VALORI – Anche sul primo pensiero, legato alla notte di Madrid, Moratti si mantiene piuttosto vago: «La ricordo come una giornata di festa, anche prima della partita. Eravamo contenti di essere in finale. Coppa Italia e scudetto ci avevano regalato felicità e fiducia, poi José Mourinho, che conosceva bene l’avversario, ci diede sicurezza. Dopo Barcellona e quella sofferenza spaventosa, ci aspettavamo il premio. Nella vita non arriva sempre, ma prima o poi arriva. Tutti insieme vivemmo quella stagione molto intensamente.

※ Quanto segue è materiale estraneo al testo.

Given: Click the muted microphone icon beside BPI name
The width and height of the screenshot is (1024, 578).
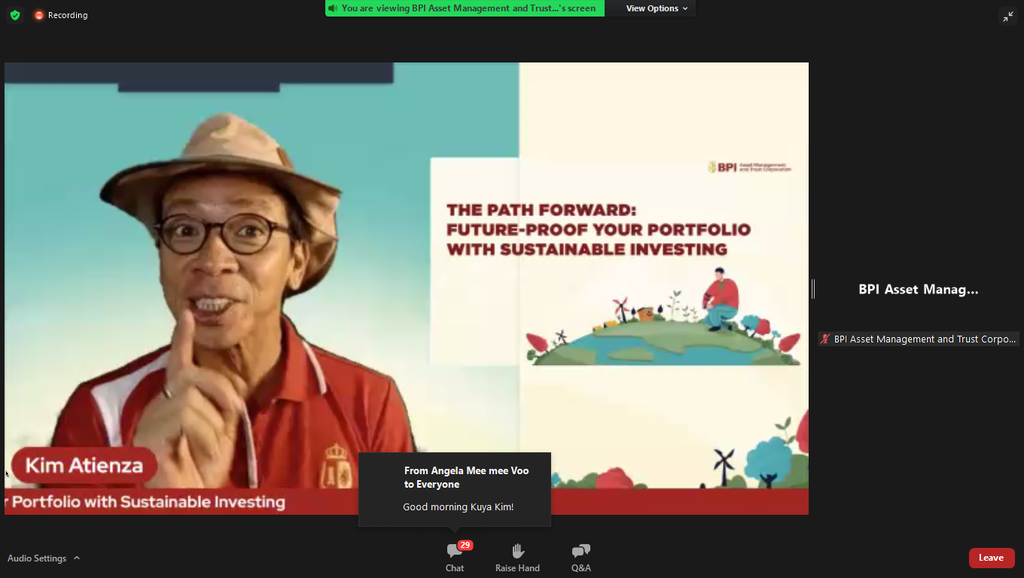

C’era competenza, senso di appartenenza e del dovere. E passione, valore aggiunto che portò all’anno perfetto».

STRATEGA – Quell’anno anche Mourinho sbagliò pochissimo sulla panchina dell’Inter, compattando il gruppo nelle straordinarie uscite comunicative. Da ‘zero tituli‘ al ‘rumore dei nemici‘: «Era un modo di dire per cementare il gruppo e un retaggio di quanto successo anni prima. Non avevamo molti amici intorno, ma quell’anno dipendeva solo da noi e dalle forze in campo dei nostri avversari. Ho sempre trovato Mourinho tempista nelle polemiche e le giustificavo perché servivano per dare una certa personalità alla squadra. Quello era il carattere di Mou, guai a fermarlo. Lui calcolava tutto e sapeva quando parlare in difesa della società».

ADDIO PREMATURO – Quasi nessuno ha digerito l’addio di Mourinho praticamente nel mezzo della festa. C’è anche chi dice che avesse l’accordo col Real Madrid già da febbraio: «Potrebbe anche essere vero – sostiene Moratti – io ho sempre pensato che facesse bene il suo lavoro anche se non ero sicuro di vincere. Chiaro che nell’ultimo periodo più si vinceva più si capiva che Mourinho potesse essere affascinato dall’idea di ottenere in Spagna i successi avuti con l’Inter… Ma non discussi mai dell’argomento: se fossimo entrati in contraddizione avremmo affrontato il finale con spirito diverso. Certo, a pensarci ora ha fatto davvero una cosa terribile».

SCELTE – Mourinho aveva espressamente richiesto due fedelissimi per la sua Inter: Deco e Ricardo Carvalho. Arrivarono Thiago Motta, Lucio e Diego Milito, ma fu un trionfo: «Beh, non prendemmo giocatori scarsi, arrivò pure Wesley Snejider. Mou aveva le sue idee, i portoghesi a me andavano bene, ma avevamo avuto qualche problema con Quaresma… Fu bravo Marco Branca a fare scelte indovinate, non sbagliammo nulla, neppure Goran Pandev che rese tantissimo… Ma bravissimo fu l’allenatore a valorizzare tutti i giocatori e a non contrastare la trattativa per la cessione di Zlatan Ibrahimovic».